Tidak hanya dikenal karena kesederhanaannya, tetapi juga karena keefektifannya. Sangat cepat untuk membangun model dan membuat prediksi dengan algoritma Naive Bayes. Naive Bayes adalah algoritma pertama yang harus dipertimbangkan untuk memecahkan masalah klasifikasi teks.

Random forest
Random forest (RF) adalah suatu algoritma yang digunakan pada klasifikasi data dalam jumlah yang besar. Klasifikasi random forest dilakukan melalui penggabungan pohon (tree) dengan melakukan training pada sampel data yang dimiliki. Penggunaan pohon (tree) yang semakin banyak akan mempengaruhi akurasi yang akan didapatkan menjadi lebih baik. Penentuan klasifikasi dengan random forest diambil berdasarkan hasil voting dari tree yang terbentuk. Pemenang dari tree yang terbentuk ditentukan dengan vote terbanyak.

k-Nearest Neighbor
Algoritma k-Nearest Neighbor adalah algoritma supervised learning dimana hasil dari instance yang baru diklasifikasikan berdasarkan mayoritas dari kategori k-tetangga terdekat. Tujuan dari algoritma ini adalah untuk mengklasifikasikan obyek baru berdasarkan atribut dan sample-sample dari training data. Algoritma k-Nearest Neighbor menggunakan Neighborhood Classification sebagai nilai prediksi dari nilai instance yang baru.

Logistic Regrresion
Logistic regression adalah jenis analisis statistik yang sering digunakan data analyst untuk pemodelan prediktif. Dalam pendekatan analitik ini, variabel dependennya terbatas atau kategoris, bisa berupa A atau B (regresi biner) atau berbagai opsi hingga A, B, C atau D (regresi multinomial). Jenis analisis statistik digunakan dalam software statistik untuk memahami hubungan antara variabel dependen dan satu atau lebih variabel independen dengan memperkirakan probabilitas. Jenis analisis ini dapat membantu Anda memprediksi kemungkinan. 

Akurasi model
Hasil akurasi , presisi, recall dan AUC pada setiap model machine learning dapat dilihat pada Gambar berikut ini:

Gambar: Kinerja model machine learning

Gambar: Validasi model dengan data testing

Kesimpulan

Hasil dari Test and score ini dengan melakukan pengulangan sebanyak 20 kali dan menggunakan 95 % dari jumlah data. Hasil dari pengujian ini menunjukkan bahwa metode Logistic Regression memiliki tingkat Classification Accuracy (CA) tertinggi sebesar 87,9%,  dan CA terendah adalah algoritma KNN dengan persentasi 70,6%.

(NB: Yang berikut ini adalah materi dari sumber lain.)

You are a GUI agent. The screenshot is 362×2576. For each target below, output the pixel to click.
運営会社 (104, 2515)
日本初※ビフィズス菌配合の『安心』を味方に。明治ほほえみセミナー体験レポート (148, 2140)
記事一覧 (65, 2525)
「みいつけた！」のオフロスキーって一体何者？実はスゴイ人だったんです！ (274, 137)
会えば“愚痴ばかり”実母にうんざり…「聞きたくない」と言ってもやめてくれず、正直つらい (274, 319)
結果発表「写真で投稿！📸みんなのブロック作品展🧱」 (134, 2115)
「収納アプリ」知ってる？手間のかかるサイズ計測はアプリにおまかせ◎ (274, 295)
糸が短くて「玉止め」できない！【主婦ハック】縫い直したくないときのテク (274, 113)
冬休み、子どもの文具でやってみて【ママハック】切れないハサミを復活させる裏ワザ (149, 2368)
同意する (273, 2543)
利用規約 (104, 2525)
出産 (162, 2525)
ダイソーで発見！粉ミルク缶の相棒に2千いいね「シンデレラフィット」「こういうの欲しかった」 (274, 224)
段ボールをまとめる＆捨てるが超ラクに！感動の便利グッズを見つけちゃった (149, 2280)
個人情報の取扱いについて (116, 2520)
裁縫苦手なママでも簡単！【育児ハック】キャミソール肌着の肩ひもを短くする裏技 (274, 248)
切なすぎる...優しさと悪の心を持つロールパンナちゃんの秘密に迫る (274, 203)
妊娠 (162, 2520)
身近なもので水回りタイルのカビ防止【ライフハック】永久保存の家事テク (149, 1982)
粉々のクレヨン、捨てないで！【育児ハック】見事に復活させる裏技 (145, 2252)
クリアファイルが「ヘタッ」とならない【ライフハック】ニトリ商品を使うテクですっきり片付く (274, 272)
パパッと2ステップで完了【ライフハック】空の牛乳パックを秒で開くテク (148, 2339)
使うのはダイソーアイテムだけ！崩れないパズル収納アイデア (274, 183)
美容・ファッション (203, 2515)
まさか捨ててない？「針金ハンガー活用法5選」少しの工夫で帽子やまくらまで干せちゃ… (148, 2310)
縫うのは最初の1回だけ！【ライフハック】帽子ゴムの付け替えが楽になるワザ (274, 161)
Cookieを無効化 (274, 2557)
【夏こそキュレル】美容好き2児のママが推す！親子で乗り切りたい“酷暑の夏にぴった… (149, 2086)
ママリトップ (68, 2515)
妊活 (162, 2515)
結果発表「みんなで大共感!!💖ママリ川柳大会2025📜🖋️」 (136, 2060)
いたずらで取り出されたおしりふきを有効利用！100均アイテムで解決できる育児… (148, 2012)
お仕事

Data prediksi kegagalan jantung (Heart Failure Prediction) yang dilakukan, proses data menunjukkan bahwa nilai CA yang tidak jauh berbeda antara beberapa algoritma. Untuk lebih memastikan nilai CA lebih presisi, perlu dilakukan proses data dengan algoritma lainnya.

Dataset yang diunduh dari Kaggle.com setelah dilakukan Test and Score, mendapatkan nilai CA kurang dari 90%, hal ini harus diteliti lebih jauh apakah metode pengambilan sample sudah akurat dan presisi.

Hasil function prediction pada software Orange menunjukkan bahwa algoritma Tree memiliki nilai CA prediksi paling tinggi diantara algoritma lainnya yaitu 96%, sementara algoritma terendah pada prediction yaitu algoritma KNN dengan persentasi 80.2%.